À GUSTAVE FLAUBERT, À CROISSET


Nohant, 5 juillet 1872.


C’est aujourd’hui que je veux t’écrire. Soixante-huit ans. Santé parfaite, malgré la coqueluche qui me laisse dormir depuis que je la plonge tous les jours dans un petit torrent furibond, froid comme glace. Cela bouillonne dans les pierres, les fleurs, les grandes herbes sous un ombrage délicieux. C’est une baignoire idéale.
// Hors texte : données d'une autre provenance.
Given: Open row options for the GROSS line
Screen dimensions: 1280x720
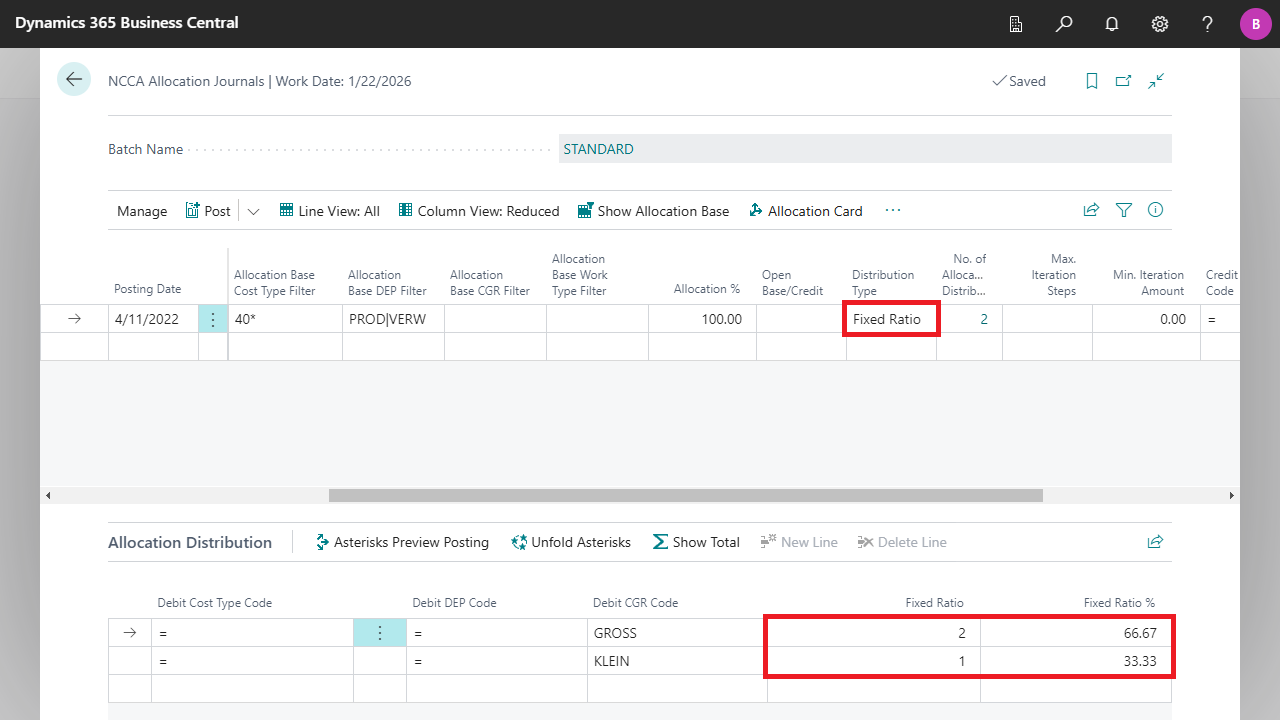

Nous avons eu des orages terribles : le tonnerre est tombé dans notre jardin, et notre ruisseau d’Indre est devenu un gave des Pyrénées, ce n’est pas désagréable. Quel été splendide ! Les graminées ont sept pieds de haut, les blés sont des nappes de fleurs. Le paysan trouve qu’il y en a trop ; mais je le laisse dire, c’est si beau ! Je vais à la rivière à pied, je me mets toute bouillante dans l’eau glacée. Le médecin trouve que c’est fou ; je le laisse dire aussi, je me guéris pendant que ses malades se soignent et crèvent. Je suis de la nature de l’herbe des champs : de l’eau et du soleil, voilà tout ce qu’il me faut.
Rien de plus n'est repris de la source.